Extracted data entries:
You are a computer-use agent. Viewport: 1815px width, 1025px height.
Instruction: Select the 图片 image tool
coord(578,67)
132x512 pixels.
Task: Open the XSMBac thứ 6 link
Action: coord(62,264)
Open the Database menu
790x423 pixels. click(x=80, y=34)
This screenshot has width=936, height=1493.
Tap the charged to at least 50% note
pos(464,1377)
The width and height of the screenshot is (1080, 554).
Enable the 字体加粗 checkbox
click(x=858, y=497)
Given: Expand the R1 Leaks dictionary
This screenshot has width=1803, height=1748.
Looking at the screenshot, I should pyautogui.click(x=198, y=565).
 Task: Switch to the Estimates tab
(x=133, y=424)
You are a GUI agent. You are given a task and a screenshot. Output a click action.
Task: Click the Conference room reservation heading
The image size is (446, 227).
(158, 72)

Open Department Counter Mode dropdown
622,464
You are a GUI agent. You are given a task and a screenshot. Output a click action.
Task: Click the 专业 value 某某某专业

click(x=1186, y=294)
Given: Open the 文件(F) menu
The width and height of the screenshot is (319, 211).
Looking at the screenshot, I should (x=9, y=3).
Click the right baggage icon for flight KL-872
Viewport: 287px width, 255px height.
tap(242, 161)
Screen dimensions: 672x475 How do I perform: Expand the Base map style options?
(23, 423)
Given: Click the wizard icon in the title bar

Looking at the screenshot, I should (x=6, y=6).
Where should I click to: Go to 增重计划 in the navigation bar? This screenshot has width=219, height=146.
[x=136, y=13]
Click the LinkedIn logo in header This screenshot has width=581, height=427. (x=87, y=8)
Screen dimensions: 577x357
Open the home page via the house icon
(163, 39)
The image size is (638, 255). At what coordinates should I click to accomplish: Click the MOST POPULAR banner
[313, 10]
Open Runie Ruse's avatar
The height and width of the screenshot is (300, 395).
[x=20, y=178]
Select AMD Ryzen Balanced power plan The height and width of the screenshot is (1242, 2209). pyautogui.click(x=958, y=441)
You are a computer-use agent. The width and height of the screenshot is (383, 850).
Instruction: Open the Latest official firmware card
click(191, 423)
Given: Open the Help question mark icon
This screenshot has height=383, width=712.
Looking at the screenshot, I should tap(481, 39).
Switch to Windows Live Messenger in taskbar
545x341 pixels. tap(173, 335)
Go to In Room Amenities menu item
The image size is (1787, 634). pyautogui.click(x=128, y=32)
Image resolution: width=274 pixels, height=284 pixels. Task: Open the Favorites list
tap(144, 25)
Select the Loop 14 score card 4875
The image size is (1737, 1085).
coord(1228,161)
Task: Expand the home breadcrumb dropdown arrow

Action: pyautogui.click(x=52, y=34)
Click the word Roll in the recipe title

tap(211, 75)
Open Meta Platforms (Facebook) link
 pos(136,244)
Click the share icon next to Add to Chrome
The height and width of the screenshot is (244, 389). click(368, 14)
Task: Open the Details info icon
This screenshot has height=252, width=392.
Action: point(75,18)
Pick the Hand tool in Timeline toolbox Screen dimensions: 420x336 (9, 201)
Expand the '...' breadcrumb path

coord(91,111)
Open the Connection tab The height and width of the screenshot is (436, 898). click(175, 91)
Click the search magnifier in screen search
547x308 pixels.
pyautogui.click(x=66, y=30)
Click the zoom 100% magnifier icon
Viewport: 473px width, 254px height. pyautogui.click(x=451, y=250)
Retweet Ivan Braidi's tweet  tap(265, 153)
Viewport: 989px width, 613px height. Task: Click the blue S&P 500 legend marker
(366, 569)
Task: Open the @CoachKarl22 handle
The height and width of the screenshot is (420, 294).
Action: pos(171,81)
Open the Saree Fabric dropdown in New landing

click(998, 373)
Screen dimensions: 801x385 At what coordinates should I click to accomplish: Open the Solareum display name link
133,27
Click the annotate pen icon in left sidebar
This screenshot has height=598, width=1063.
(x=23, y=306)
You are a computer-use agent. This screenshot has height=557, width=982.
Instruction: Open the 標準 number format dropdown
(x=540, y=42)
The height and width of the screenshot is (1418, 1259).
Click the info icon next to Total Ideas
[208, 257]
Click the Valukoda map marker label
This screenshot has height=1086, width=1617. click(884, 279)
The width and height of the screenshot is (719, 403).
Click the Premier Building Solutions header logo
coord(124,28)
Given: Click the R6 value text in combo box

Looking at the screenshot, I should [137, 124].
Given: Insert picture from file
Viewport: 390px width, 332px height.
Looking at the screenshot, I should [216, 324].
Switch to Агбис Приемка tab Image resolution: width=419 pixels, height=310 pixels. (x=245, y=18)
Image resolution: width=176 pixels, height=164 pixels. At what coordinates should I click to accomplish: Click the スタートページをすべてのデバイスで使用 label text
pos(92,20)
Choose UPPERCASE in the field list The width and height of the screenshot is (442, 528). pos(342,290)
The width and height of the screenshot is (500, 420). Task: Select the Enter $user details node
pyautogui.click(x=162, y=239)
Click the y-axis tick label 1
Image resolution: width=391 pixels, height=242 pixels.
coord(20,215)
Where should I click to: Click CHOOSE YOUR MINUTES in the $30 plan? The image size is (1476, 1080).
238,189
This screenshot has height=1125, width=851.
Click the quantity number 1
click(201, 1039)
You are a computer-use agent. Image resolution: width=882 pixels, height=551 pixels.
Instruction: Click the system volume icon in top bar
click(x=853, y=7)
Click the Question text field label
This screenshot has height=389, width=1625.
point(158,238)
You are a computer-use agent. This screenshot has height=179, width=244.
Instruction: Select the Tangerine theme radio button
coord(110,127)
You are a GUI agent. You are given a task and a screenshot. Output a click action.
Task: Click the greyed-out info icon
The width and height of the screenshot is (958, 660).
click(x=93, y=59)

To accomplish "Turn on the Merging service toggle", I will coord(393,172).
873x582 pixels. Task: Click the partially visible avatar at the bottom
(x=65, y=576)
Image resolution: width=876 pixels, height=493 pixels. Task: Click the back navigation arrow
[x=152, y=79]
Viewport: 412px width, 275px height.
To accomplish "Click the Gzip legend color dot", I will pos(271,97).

REQUIREMENTS:
Reproduce all of the lines above verbatim.

FULL ANSWER:
You are a computer-use agent. Viewport: 1815px width, 1025px height.
Instruction: Select the 图片 image tool
coord(578,67)
132x512 pixels.
Task: Open the XSMBac thứ 6 link
Action: coord(62,264)
Open the Database menu
790x423 pixels. click(x=80, y=34)
This screenshot has width=936, height=1493.
Tap the charged to at least 50% note
pos(464,1377)
The width and height of the screenshot is (1080, 554).
Enable the 字体加粗 checkbox
click(x=858, y=497)
Given: Expand the R1 Leaks dictionary
This screenshot has width=1803, height=1748.
Looking at the screenshot, I should pyautogui.click(x=198, y=565).
 Task: Switch to the Estimates tab
(x=133, y=424)
You are a GUI agent. You are given a task and a screenshot. Output a click action.
Task: Click the Conference room reservation heading
The image size is (446, 227).
(158, 72)

Open Department Counter Mode dropdown
622,464
You are a GUI agent. You are given a task and a screenshot. Output a click action.
Task: Click the 专业 value 某某某专业

click(x=1186, y=294)
Given: Open the 文件(F) menu
The width and height of the screenshot is (319, 211).
Looking at the screenshot, I should (x=9, y=3).
Click the right baggage icon for flight KL-872
Viewport: 287px width, 255px height.
tap(242, 161)
Screen dimensions: 672x475 How do I perform: Expand the Base map style options?
(23, 423)
Given: Click the wizard icon in the title bar

Looking at the screenshot, I should (x=6, y=6).
Where should I click to: Go to 增重计划 in the navigation bar? This screenshot has width=219, height=146.
[x=136, y=13]
Click the LinkedIn logo in header This screenshot has width=581, height=427. (x=87, y=8)
Screen dimensions: 577x357
Open the home page via the house icon
(163, 39)
The image size is (638, 255). At what coordinates should I click to accomplish: Click the MOST POPULAR banner
[313, 10]
Open Runie Ruse's avatar
The height and width of the screenshot is (300, 395).
[x=20, y=178]
Select AMD Ryzen Balanced power plan The height and width of the screenshot is (1242, 2209). pyautogui.click(x=958, y=441)
You are a computer-use agent. The width and height of the screenshot is (383, 850).
Instruction: Open the Latest official firmware card
click(191, 423)
Given: Open the Help question mark icon
This screenshot has height=383, width=712.
Looking at the screenshot, I should tap(481, 39).
Switch to Windows Live Messenger in taskbar
545x341 pixels. tap(173, 335)
Go to In Room Amenities menu item
The image size is (1787, 634). pyautogui.click(x=128, y=32)
Image resolution: width=274 pixels, height=284 pixels. Task: Open the Favorites list
tap(144, 25)
Select the Loop 14 score card 4875
The image size is (1737, 1085).
coord(1228,161)
Task: Expand the home breadcrumb dropdown arrow

Action: pyautogui.click(x=52, y=34)
Click the word Roll in the recipe title

tap(211, 75)
Open Meta Platforms (Facebook) link
 pos(136,244)
Click the share icon next to Add to Chrome
The height and width of the screenshot is (244, 389). click(368, 14)
Task: Open the Details info icon
This screenshot has height=252, width=392.
Action: point(75,18)
Pick the Hand tool in Timeline toolbox Screen dimensions: 420x336 (9, 201)
Expand the '...' breadcrumb path

coord(91,111)
Open the Connection tab The height and width of the screenshot is (436, 898). click(175, 91)
Click the search magnifier in screen search
547x308 pixels.
pyautogui.click(x=66, y=30)
Click the zoom 100% magnifier icon
Viewport: 473px width, 254px height. pyautogui.click(x=451, y=250)
Retweet Ivan Braidi's tweet  tap(265, 153)
Viewport: 989px width, 613px height. Task: Click the blue S&P 500 legend marker
(366, 569)
Task: Open the @CoachKarl22 handle
The height and width of the screenshot is (420, 294).
Action: pos(171,81)
Open the Saree Fabric dropdown in New landing

click(998, 373)
Screen dimensions: 801x385 At what coordinates should I click to accomplish: Open the Solareum display name link
133,27
Click the annotate pen icon in left sidebar
This screenshot has height=598, width=1063.
(x=23, y=306)
You are a computer-use agent. This screenshot has height=557, width=982.
Instruction: Open the 標準 number format dropdown
(x=540, y=42)
The height and width of the screenshot is (1418, 1259).
Click the info icon next to Total Ideas
[208, 257]
Click the Valukoda map marker label
This screenshot has height=1086, width=1617. click(884, 279)
The width and height of the screenshot is (719, 403).
Click the Premier Building Solutions header logo
coord(124,28)
Given: Click the R6 value text in combo box

Looking at the screenshot, I should [137, 124].
Given: Insert picture from file
Viewport: 390px width, 332px height.
Looking at the screenshot, I should [216, 324].
Switch to Агбис Приемка tab Image resolution: width=419 pixels, height=310 pixels. (x=245, y=18)
Image resolution: width=176 pixels, height=164 pixels. At what coordinates should I click to accomplish: Click the スタートページをすべてのデバイスで使用 label text
pos(92,20)
Choose UPPERCASE in the field list The width and height of the screenshot is (442, 528). pos(342,290)
The width and height of the screenshot is (500, 420). Task: Select the Enter $user details node
pyautogui.click(x=162, y=239)
Click the y-axis tick label 1
Image resolution: width=391 pixels, height=242 pixels.
coord(20,215)
Where should I click to: Click CHOOSE YOUR MINUTES in the $30 plan? The image size is (1476, 1080).
238,189
This screenshot has height=1125, width=851.
Click the quantity number 1
click(201, 1039)
You are a computer-use agent. Image resolution: width=882 pixels, height=551 pixels.
Instruction: Click the system volume icon in top bar
click(x=853, y=7)
Click the Question text field label
This screenshot has height=389, width=1625.
point(158,238)
You are a computer-use agent. This screenshot has height=179, width=244.
Instruction: Select the Tangerine theme radio button
coord(110,127)
You are a GUI agent. You are given a task and a screenshot. Output a click action.
Task: Click the greyed-out info icon
The width and height of the screenshot is (958, 660).
click(x=93, y=59)

To accomplish "Turn on the Merging service toggle", I will coord(393,172).
873x582 pixels. Task: Click the partially visible avatar at the bottom
(x=65, y=576)
Image resolution: width=876 pixels, height=493 pixels. Task: Click the back navigation arrow
[x=152, y=79]
Viewport: 412px width, 275px height.
To accomplish "Click the Gzip legend color dot", I will pos(271,97).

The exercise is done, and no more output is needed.